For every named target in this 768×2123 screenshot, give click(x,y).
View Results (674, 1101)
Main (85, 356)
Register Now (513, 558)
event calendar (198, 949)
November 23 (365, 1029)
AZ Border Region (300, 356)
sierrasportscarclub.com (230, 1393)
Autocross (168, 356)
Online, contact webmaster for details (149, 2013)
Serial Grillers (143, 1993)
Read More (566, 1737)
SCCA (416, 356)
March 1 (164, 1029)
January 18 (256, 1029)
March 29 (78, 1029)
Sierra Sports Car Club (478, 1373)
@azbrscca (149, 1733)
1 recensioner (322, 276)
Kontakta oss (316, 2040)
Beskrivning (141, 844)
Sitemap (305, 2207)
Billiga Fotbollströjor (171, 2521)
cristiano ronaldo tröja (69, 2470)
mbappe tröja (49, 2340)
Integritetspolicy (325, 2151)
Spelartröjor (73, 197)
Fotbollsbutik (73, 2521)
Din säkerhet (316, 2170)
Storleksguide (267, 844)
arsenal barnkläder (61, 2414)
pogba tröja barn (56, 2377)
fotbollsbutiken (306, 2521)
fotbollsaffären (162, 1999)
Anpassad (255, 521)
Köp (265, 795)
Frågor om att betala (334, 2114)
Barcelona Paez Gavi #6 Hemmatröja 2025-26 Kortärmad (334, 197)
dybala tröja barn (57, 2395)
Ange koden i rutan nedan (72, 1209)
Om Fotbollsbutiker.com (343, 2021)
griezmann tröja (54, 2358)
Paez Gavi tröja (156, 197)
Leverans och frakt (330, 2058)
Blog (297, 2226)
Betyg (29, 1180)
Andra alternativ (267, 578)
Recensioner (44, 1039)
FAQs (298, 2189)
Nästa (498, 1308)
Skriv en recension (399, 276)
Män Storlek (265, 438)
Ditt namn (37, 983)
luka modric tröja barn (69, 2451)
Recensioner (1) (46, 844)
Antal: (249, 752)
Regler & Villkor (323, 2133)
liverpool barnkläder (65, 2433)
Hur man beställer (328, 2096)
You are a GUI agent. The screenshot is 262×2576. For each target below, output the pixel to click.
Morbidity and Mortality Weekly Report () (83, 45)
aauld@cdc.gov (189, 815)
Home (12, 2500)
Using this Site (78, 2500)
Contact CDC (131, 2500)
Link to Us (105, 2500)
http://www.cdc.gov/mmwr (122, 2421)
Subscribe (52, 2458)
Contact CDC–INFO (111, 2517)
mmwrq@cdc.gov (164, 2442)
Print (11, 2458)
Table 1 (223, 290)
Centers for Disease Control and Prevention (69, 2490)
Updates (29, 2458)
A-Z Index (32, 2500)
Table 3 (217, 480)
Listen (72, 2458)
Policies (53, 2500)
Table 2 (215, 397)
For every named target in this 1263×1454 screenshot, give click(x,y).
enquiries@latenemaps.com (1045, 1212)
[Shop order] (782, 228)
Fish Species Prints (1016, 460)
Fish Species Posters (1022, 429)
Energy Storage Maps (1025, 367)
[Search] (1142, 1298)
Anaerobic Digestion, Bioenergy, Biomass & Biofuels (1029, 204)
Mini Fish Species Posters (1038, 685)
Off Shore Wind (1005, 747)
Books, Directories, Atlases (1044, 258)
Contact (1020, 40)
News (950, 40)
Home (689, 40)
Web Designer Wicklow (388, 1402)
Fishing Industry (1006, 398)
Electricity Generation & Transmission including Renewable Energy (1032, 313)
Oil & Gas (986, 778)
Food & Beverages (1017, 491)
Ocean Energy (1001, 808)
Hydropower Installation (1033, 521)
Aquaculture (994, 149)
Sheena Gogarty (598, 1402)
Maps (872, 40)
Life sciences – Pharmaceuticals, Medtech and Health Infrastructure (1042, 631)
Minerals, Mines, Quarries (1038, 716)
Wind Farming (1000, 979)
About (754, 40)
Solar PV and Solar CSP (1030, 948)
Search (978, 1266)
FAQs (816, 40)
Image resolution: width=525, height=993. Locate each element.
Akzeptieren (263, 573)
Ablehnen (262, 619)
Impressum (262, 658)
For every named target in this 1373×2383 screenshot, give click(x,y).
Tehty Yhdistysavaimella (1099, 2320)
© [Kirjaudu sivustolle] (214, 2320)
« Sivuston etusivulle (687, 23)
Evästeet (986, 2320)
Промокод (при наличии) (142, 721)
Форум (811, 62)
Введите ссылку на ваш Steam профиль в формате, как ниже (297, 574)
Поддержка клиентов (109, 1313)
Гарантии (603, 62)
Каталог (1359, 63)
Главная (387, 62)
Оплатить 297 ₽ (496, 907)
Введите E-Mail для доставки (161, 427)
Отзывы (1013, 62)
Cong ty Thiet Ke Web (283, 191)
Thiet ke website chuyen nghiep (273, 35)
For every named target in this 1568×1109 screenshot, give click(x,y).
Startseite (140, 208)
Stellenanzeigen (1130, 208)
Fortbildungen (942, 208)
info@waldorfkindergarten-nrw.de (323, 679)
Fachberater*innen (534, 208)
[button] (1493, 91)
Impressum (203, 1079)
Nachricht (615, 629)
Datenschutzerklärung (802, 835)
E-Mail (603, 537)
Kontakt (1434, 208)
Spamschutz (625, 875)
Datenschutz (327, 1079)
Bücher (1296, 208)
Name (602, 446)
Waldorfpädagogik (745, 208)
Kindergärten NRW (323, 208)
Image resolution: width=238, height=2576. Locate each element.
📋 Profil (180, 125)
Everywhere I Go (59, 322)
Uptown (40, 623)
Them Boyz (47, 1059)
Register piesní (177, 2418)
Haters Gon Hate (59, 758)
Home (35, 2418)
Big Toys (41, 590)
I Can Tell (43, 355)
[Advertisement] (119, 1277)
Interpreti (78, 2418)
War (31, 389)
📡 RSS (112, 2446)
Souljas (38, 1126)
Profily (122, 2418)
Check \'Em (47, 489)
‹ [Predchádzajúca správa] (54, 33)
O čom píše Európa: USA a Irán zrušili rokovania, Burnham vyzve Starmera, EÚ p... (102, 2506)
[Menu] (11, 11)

• • • • •

GIVEN EXERCISE: Rewrite every line from the start of the rows through the line with "Listen (72, 2458)", both included and requests kept, and give only those lines. In each, multiply the click coordinates in the answers by 2.35 and round them to whole numbers, with halves rounded up.

RESPONSE TO THE TASK:
For every named target in this 768×2123 screenshot, give click(x,y).
View Results (1584, 2587)
Main (200, 837)
Register Now (1206, 1311)
event calendar (465, 2230)
November 23 (858, 2418)
AZ Border Region (705, 837)
sierrasportscarclub.com (541, 3274)
Autocross (395, 837)
Online, contact webmaster for details (350, 4731)
Serial Grillers (336, 4684)
Read More (1330, 4082)
SCCA (978, 837)
March 1 (385, 2418)
January 18 (602, 2418)
March 29 (183, 2418)
Sierra Sports Car Club (1123, 3227)
@azbrscca (350, 4073)
1 recensioner (757, 649)
Kontakta oss (743, 4794)
Beskrivning (331, 1983)
Sitemap (717, 5186)
Billiga Fotbollströjor (402, 5924)
cristiano ronaldo tröja (162, 5805)
mbappe tröja (115, 5499)
Integritetspolicy (764, 5055)
Spelartröjor (172, 463)
Fotbollsbutik (172, 5924)
Din säkerhet (743, 5100)
Storleksguide (627, 1983)
arsenal barnkläder (143, 5673)
pogba tröja barn (132, 5586)
fotbollsbutiken (719, 5924)
fotbollsaffären (381, 4698)
Anpassad (599, 1224)
Köp (623, 1868)
Frågor om att betala (785, 4968)
Barcelona Paez Gavi #6 Hemmatröja 2025-26 Kortärmad (785, 463)
dybala tröja barn (134, 5628)
Ange koden i rutan nedan (169, 2841)
Om Fotbollsbutiker.com (806, 4749)
griezmann tröja (127, 5541)
Paez Gavi tröja (367, 463)
Leverans och frakt (776, 4836)
Blog (698, 5231)
Betyg (68, 2773)
Andra alternativ (627, 1358)
Recensioner (103, 2442)
FAQs (700, 5144)
Nästa (1170, 3074)
Skriv en recension (938, 649)
Män Storlek (623, 1029)
Ditt namn (87, 2310)
luka modric tröja barn (162, 5760)
Recensioner (1) (108, 1983)
Antal: (585, 1767)
Regler & Villkor (759, 5013)
liverpool barnkläder (153, 5718)
Hur man beställer (771, 4926)
You are a GUI agent. The screenshot is 262×2576. For each target below, output the pixel to click.
Morbidity and Mortality Weekly Report () (195, 106)
aauld@cdc.gov (444, 1915)
Home (28, 5875)
Using this Site (183, 5875)
Contact CDC (308, 5875)
Link to Us (247, 5875)
http://www.cdc.gov/mmwr (287, 5689)
Subscribe (122, 5776)
Contact CDC–INFO (261, 5915)
mmwrq@cdc.gov (385, 5739)
Print (26, 5776)
Table 1 (524, 682)
Centers for Disease Control and Prevention (162, 5852)
Updates (68, 5776)
A-Z Index (75, 5875)
Table 3 (510, 1128)
Listen (169, 5776)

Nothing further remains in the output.